Hoy viernes 27 de Octubre del 2010 se ha escrito una de las páginas más negras de nuestra democracia, la libertad de expresión ha sido vilipendiada por una sentencia que marca un nefasto precedente con este supremo derecho del ser humano y contra uno de los pilares de toda democracia.

José Alejandro Godoy es un conocido “blogger” peruano quien a través de su blog Desde el Tercer Piso muestra un matiz distinto de la lectura que se le dá a las noticias cotidianas, como buen periodista es ácido en sus aseveraciones yno teme ejercer su derecho a ejercer la libertad de prensa y a señalar abiertamente su opinión acerca de algunos personajillos de la variopinta política peruana, personajillos que, vale la pena decirlo, merecen más de un epíteto por su accionar.

Pues resulta que Godoy fue denunciado penalmente por difamación por nada menos que el conocido político Jorge Mufarech debido a que este publicó en su blog un artículo haciendo mención a una presunta amenaza realizada por Mufarech en contra de un asesor parlamentario, para esto recogió información de otros medios de comunicación y cometió el “grave” error de deslizar las siguientes frases: “Una de las mayores joyas” y luego… “Tres grandes perlas durante…

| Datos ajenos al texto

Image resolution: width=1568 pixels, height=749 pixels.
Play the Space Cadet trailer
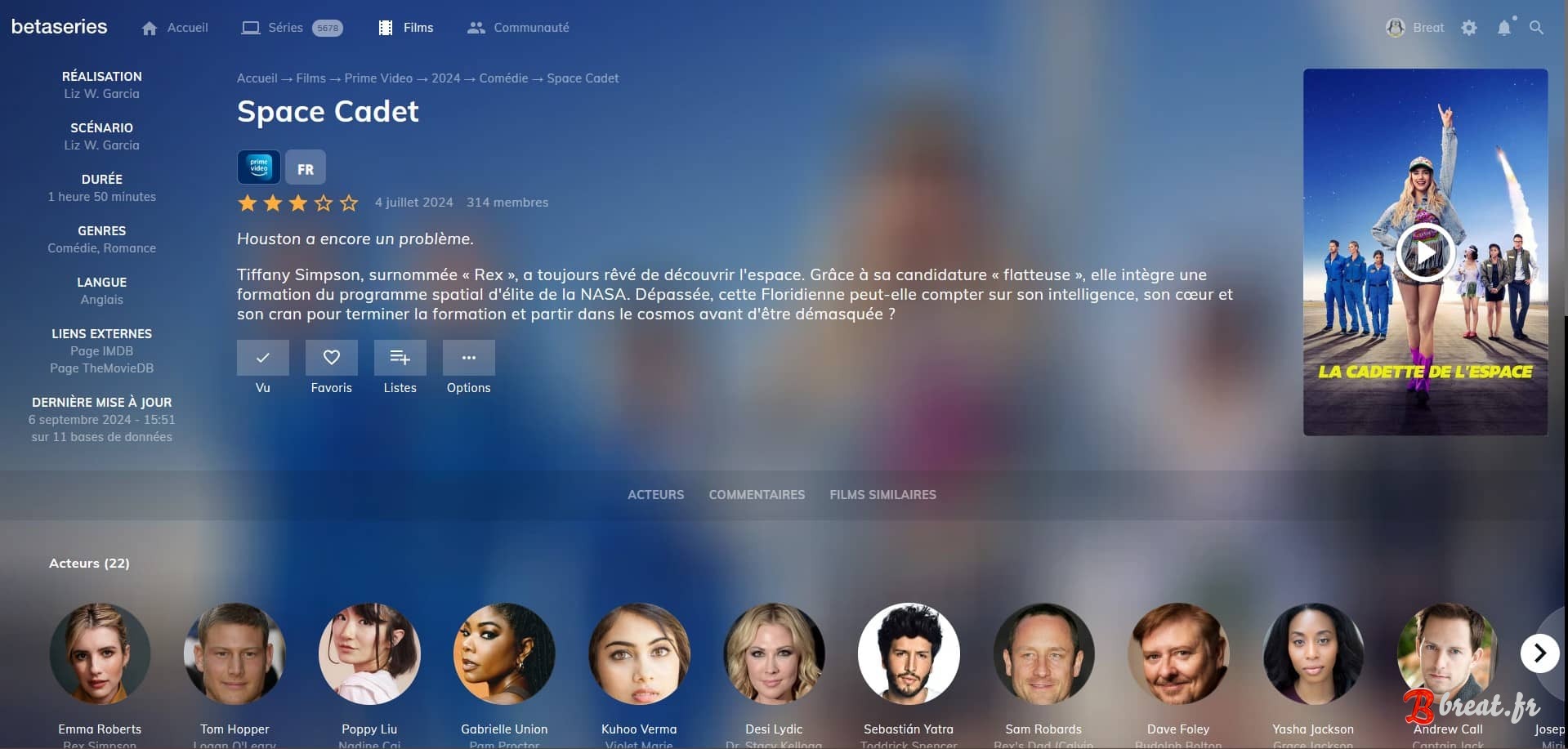tap(1425, 252)

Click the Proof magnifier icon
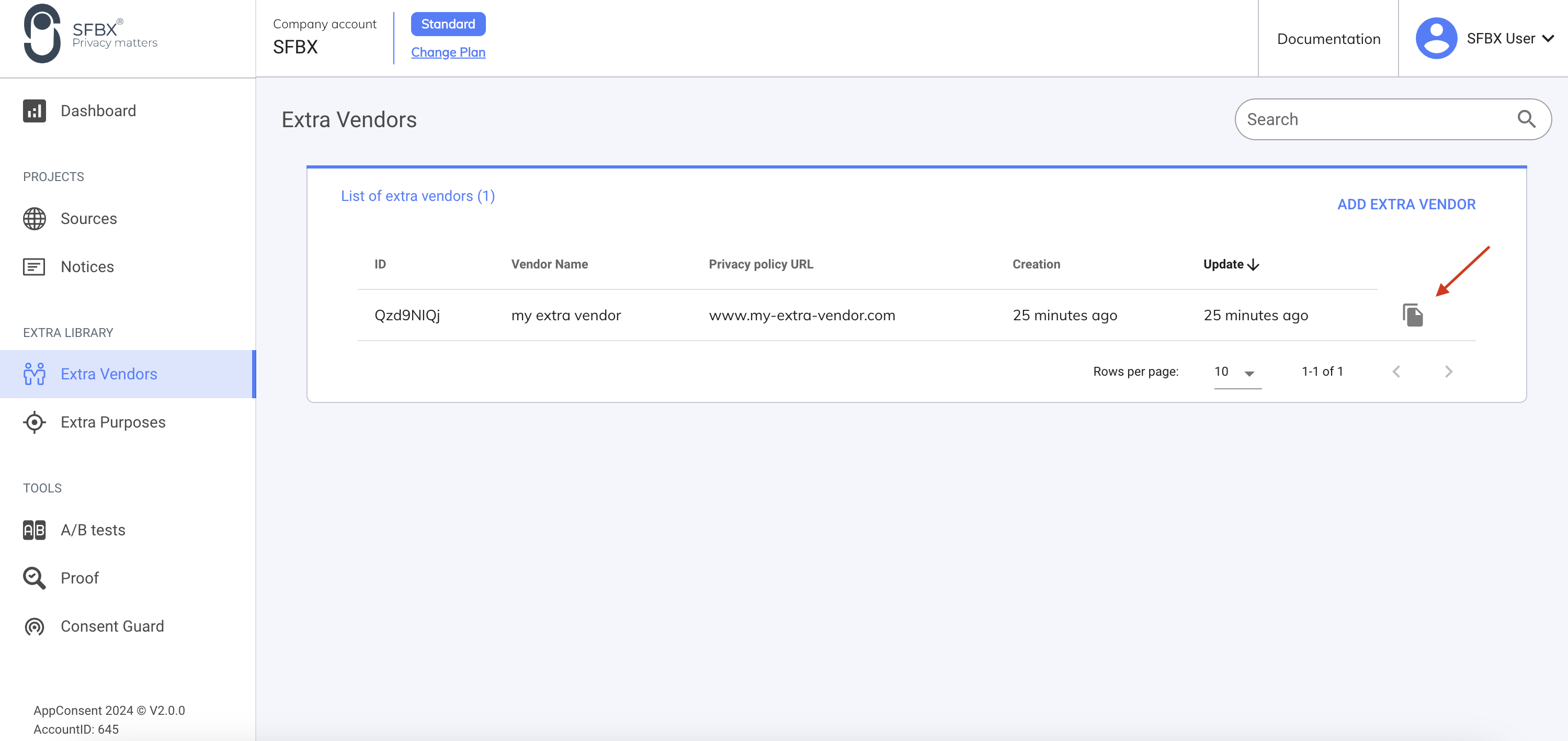coord(34,578)
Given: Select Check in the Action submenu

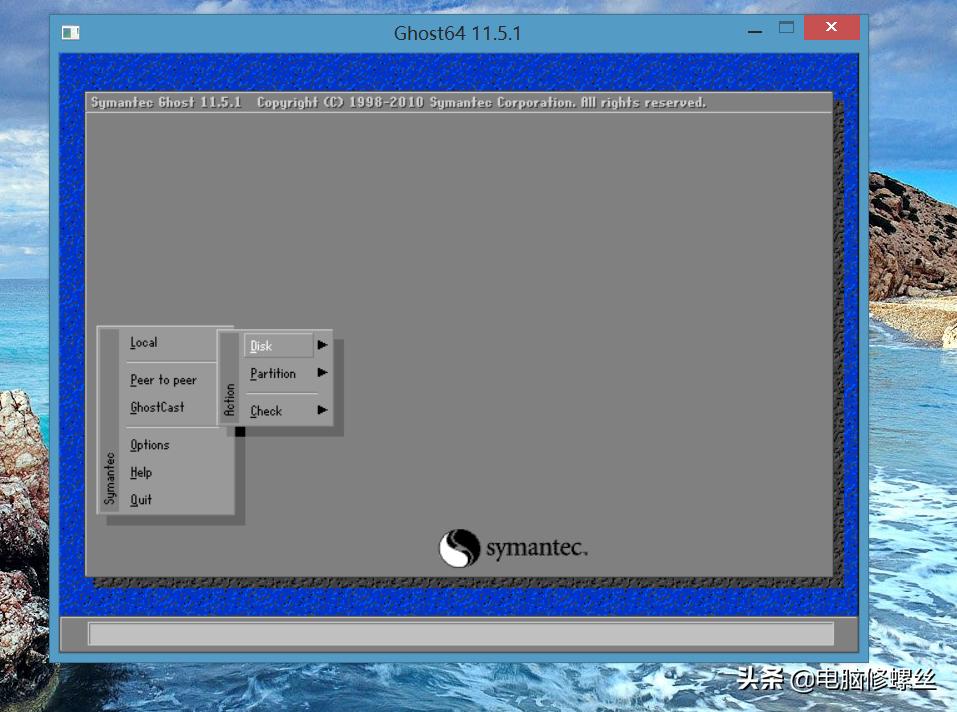Looking at the screenshot, I should pyautogui.click(x=266, y=411).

Bueno pues, resulta que para la jueza Flor de María La Rosa La Rosa, de filiación aprista, ha considerado que estás frases resultan sumamente ofensivas y son suficientes para aplicar el máximo de sentencia por ese delito, y así lo hizo, sentenció a Godoy a 3 años de prena privativa de la libertad y lo que es peor a una reparación civil de S/. 300,000.00, ¡Qué tales perlas de esta joya!

En fin, es lamentable que a estas alturas, cuando nuestro Perú lucha por dejar atrás los nefastos tiempos de la censura durante el fujimorismo y cuando las oportunidades de inversión van creciendo a pasos agigantados nuestra libertad de expresión sea maniatada de esta manera, buscandole el “quinto pie al gato” para silenciar voces independientes que denuncian a toda esa podredumbre que trata de enquistarse nuevamente amparada en la impunidad y en el poder oculto.

Así que ya lo saben, cuidense de decirle a alguien “joya” ó de evocar alguna “perla” porque desde hoy eso constituye agravante para poder ser denunciado y consecuentemente sentenciado penalmente.